Mr. Nitze: Last week we came over and talked with General Bradley. We were concerned that in a situation in which there may be some possibility of making progress with the Egyptians, we should be ready and able to move forward with MEDO if an opportunity should occur. At present the block to progress on MEDO is the French refusal to circulate their comments on the paper which the UK has produced.3 The French say that they want first to have a three-power meeting, the chief subject of which would be discussing the role of the standing group in MEDO coordination. The French want the standing group to also take on the running of MEDO. We have thought that it would not be helpful to have a three-power meeting. We do, however, need to reply to the French aide mémoire.4 We thought that possibly General Bradley might be able to help by discussing the question with General Ely and this might possibly soften up the French position. We also were concerned that we should do what we could to avoid the British and the French ganging up on us on this question, and we thought that possibly one thing that might influence this was to get the British to feel happier about their relationsip with us. During the Slessor talks,5 the British made a suggestion that there might be a more formal setup for guiding the ground strategy of the cold war. I suggested to General Bradley that it might make the British feel better and thus help to avoid a British-French joint position on the standing group question if Elliot’s staff had some special man on it who could talk with the JCS on matters other than NATO, and particularly perhaps Middle Eastern questions.

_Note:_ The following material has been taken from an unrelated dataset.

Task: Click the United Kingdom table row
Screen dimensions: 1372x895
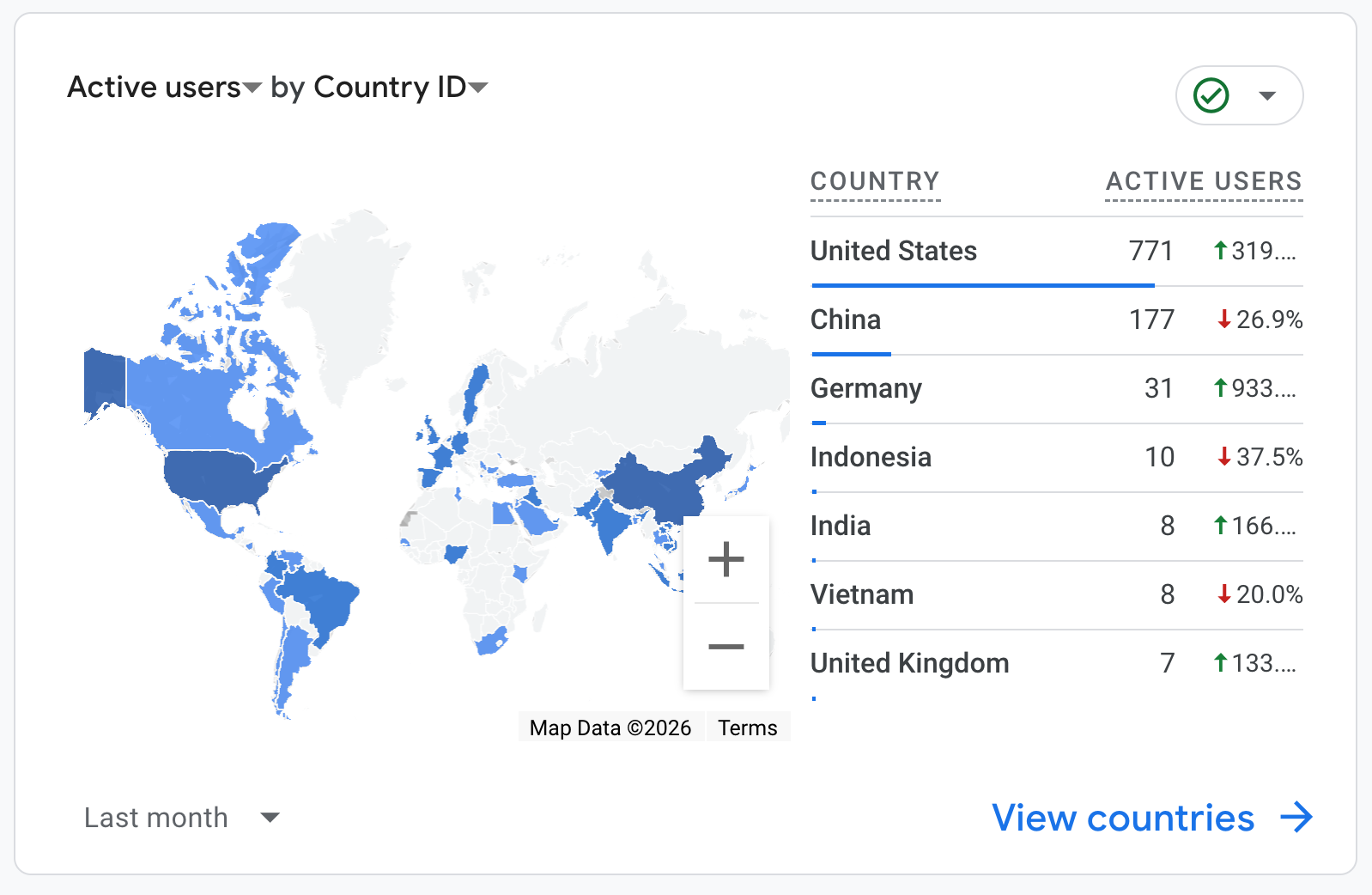Action: tap(909, 663)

General Bradley: I haven’t talked with Ely yet and also I haven’t discussed this general question with the Chiefs. I do have one worry about talking with Ely. Ely stands very well with the French Government and also he is very useful to us. His general attitude has been cooperative and I can’t think of anybody that it would be easier for us to work with. You might say that this would be a good reason for talking with him about the question of the three-power conference but on the other hand if he should be persuaded by our views, wouldn’t there be the possibility that he might hurt his own position with the French Government if he argued for the US case.
Mr. Matthews: He wouldn’t have to agree with our views or argue our case with his government. You could just tell him what [Page 286] your thinking was and he could pass it along just as a matter of information.
[Here follows discussion dealing with a press conference Secretary Acheson was having that day.]
General Collins: On the MEDO question, have we had any further ideas as to how planning for MEDO can be tied in with planning for NATO?
General Bradley: Our thought all along has been that we have been opposed to setting up a standing group in peace time primarily because of its effect on the other obligations we have which are not European. We have this ANZUS thing and we have our Inter-American Alliance and we would have real difficulties if we had a peacetime standing group with the British and the French. There might be overriding political considerations which would make it necessary to have a standing group in peace time, but from the military point of view we don’t like it. However, even if we did set up a standing group for MEDO, we think it would be bad to have it composed of the UK, France, and ourselves with the exclusion of the Turks and the Arabs. They would get the idea the three powers were making all the arrangements and that they had no say on what was going to happen. Another possibility is that we might set up a small group here in Washington to discuss Middle Eastern and Far Eastern questions with the British and the French. That presents the difficulty that is a step in the direction of the combined Chiefs of Staff, which we take a very dim view of. …
Mr. Matthews: The French objective is fairly clear. They are obviously trying to work toward the establishment of a world-wide combined Chiefs of Staff on which they would have membership. And this, we agree, would not be helpful.
Mr. Stabler: The difficulty is that as of now we are stymied. Our plan was to coordinate our views with the French and the Turks and the British as to what we should discuss with the Arabs when we issue the invitation to them. The French by refusing to comment on the UK paper are making it impossible for us to present the Arabs coordinated views. We thought it would be most helpful if we could get an expression from the military point of view that a 3-power conference to discuss the relationship of the standing group with MEDO would not be useful.
General Collins: Should we tell the French that we are going to go ahead with discussions with the Arabs anyway?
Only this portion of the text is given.